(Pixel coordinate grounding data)
——————

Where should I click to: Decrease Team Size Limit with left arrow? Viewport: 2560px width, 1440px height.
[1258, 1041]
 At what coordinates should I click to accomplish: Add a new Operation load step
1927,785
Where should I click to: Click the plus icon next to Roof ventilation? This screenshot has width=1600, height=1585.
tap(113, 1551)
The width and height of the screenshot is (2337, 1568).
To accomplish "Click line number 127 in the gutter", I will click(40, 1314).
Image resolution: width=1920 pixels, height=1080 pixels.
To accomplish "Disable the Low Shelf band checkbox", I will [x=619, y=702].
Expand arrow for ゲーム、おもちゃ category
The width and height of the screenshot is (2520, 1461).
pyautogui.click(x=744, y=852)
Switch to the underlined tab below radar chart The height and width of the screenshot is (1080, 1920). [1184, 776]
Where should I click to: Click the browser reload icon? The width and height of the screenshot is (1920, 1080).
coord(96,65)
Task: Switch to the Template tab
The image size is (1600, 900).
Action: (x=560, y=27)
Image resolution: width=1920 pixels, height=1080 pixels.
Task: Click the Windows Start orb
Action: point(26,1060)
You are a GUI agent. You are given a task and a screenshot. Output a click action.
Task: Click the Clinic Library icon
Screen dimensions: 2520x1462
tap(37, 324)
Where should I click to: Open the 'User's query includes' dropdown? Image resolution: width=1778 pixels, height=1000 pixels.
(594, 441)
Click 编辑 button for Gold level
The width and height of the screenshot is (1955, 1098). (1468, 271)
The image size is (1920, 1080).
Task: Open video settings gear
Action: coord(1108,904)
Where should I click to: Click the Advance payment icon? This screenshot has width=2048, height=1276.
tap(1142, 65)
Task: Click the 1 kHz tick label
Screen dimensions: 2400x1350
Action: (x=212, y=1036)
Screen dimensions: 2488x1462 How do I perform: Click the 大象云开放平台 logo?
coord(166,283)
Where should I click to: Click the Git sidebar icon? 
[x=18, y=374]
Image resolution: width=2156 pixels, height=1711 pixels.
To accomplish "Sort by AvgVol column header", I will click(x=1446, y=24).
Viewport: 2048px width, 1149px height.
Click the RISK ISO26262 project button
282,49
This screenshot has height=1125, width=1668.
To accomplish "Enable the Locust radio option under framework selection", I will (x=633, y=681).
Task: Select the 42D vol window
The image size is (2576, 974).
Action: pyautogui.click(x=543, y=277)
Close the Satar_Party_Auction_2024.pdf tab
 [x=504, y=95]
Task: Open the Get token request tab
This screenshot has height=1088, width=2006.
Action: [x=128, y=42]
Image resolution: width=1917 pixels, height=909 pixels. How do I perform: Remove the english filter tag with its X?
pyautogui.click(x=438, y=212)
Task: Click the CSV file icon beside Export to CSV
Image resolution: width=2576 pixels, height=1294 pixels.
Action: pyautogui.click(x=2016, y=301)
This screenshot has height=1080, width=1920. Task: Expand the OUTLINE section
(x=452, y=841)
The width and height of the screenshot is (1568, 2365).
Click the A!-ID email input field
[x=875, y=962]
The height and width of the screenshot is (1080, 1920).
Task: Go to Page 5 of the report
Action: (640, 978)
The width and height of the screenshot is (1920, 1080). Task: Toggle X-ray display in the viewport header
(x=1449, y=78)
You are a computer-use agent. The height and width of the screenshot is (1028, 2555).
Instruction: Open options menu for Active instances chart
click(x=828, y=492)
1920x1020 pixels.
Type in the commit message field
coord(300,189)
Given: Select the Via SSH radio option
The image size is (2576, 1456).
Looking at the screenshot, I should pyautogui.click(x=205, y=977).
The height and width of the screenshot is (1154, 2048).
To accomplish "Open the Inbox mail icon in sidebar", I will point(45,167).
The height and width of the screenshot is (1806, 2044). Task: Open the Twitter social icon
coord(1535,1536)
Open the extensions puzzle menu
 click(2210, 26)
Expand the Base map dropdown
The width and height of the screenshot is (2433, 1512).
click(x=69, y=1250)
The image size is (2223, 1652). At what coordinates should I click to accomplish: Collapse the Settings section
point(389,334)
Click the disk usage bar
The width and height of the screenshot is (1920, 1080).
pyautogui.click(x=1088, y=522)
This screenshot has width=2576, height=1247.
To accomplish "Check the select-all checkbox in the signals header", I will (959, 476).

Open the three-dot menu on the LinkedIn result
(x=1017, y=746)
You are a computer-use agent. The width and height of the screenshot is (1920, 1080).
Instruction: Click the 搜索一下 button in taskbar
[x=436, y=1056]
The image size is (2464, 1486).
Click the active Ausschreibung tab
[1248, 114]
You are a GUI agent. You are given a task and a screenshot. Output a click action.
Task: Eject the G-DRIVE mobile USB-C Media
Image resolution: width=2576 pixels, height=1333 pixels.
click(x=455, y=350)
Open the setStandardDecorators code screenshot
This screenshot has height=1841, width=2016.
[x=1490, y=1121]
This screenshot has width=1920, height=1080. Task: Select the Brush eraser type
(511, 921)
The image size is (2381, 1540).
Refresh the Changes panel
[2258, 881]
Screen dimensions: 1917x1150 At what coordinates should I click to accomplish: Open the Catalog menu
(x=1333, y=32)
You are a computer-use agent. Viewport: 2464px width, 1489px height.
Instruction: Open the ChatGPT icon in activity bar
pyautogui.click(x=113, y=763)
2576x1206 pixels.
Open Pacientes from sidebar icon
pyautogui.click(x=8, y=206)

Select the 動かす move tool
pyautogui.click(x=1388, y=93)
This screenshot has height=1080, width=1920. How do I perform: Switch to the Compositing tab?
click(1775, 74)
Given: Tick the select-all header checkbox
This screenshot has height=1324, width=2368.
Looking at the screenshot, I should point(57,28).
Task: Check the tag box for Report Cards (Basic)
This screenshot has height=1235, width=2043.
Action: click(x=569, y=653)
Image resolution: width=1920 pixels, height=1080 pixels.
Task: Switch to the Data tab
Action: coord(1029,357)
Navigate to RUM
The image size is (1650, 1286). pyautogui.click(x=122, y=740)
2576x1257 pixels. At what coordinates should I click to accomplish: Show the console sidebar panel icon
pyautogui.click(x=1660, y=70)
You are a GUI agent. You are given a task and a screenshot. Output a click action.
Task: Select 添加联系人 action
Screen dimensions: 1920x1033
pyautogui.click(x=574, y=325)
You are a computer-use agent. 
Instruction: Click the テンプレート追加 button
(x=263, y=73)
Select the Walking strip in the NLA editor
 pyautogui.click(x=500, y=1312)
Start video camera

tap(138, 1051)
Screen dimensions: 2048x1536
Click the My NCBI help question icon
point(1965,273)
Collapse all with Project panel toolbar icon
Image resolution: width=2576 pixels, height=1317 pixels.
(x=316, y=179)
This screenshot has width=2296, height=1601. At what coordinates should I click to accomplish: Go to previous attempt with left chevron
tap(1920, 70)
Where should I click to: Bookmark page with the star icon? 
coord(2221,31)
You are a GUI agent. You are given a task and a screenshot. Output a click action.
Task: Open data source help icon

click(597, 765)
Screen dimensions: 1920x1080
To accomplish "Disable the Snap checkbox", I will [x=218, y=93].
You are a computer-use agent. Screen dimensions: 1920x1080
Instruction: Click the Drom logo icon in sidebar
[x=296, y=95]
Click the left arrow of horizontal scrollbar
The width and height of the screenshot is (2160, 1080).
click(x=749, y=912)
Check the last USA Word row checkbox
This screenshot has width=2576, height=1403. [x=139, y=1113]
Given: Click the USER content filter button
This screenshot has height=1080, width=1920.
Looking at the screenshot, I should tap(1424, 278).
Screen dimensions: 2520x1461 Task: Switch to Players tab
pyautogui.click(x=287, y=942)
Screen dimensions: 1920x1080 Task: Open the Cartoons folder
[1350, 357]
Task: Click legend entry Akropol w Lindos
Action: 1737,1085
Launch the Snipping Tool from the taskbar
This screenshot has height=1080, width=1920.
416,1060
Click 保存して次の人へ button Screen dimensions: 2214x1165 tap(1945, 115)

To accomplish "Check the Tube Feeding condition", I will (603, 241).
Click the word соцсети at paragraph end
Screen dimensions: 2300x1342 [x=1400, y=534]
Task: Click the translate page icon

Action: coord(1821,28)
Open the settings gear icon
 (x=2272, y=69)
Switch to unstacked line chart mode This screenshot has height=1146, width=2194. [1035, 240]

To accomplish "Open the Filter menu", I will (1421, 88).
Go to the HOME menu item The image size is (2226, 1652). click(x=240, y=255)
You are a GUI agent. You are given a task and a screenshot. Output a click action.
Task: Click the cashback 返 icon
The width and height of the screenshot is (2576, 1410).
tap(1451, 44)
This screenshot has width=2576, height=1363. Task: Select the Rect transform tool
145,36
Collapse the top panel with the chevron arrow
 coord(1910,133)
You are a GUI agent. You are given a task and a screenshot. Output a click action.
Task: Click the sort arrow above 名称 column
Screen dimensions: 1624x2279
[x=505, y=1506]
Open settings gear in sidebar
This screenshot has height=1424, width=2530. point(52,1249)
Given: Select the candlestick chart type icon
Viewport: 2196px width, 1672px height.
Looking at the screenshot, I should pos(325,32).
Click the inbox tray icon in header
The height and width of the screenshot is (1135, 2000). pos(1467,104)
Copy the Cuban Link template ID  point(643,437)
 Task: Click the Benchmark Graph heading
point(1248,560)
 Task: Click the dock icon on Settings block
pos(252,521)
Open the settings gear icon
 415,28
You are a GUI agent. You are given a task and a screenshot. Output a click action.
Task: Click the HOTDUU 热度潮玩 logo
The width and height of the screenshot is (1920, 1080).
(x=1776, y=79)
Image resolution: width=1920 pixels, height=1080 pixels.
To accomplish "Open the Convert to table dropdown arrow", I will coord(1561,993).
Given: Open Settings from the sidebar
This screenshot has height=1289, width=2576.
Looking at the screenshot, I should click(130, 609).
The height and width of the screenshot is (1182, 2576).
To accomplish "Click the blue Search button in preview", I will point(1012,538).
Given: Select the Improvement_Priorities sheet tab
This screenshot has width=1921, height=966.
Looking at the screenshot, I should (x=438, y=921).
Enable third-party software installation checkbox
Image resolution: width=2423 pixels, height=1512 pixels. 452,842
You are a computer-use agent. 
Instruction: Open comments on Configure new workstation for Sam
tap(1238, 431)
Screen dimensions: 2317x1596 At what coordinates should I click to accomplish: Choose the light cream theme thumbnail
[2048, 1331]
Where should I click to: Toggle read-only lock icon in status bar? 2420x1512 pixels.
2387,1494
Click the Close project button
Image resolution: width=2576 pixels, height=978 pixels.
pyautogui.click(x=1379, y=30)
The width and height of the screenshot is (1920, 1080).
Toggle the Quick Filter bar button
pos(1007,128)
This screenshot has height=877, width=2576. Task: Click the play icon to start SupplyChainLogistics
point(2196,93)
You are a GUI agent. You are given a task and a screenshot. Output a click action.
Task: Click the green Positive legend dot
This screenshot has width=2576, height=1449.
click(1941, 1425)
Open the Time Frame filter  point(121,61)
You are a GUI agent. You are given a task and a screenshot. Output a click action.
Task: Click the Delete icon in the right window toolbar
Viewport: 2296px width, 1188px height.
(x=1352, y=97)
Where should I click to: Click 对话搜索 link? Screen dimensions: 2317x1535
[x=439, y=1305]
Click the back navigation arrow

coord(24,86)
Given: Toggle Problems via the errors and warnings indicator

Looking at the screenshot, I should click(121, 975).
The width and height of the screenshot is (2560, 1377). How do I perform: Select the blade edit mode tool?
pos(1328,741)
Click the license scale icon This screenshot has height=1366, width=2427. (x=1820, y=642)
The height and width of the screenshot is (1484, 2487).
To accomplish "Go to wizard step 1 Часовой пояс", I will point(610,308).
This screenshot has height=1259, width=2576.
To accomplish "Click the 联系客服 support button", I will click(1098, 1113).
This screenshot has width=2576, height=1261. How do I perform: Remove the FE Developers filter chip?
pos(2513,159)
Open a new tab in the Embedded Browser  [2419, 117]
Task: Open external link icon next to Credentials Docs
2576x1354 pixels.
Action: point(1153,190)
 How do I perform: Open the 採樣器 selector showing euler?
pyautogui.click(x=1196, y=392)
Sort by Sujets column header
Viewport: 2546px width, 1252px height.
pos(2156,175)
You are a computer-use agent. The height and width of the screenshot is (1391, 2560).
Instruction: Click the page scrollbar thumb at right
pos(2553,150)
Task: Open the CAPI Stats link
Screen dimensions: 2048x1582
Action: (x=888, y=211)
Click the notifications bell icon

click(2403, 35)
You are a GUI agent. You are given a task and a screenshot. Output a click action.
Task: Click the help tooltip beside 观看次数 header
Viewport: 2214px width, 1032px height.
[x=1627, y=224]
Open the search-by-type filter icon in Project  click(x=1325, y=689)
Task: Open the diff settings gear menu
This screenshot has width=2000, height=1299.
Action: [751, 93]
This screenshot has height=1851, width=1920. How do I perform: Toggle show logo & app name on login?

——————

# PROBLEM STATEMENT
Reply with only the number of lines in the entries that hold the word "toolbar".

# SOLUTION
2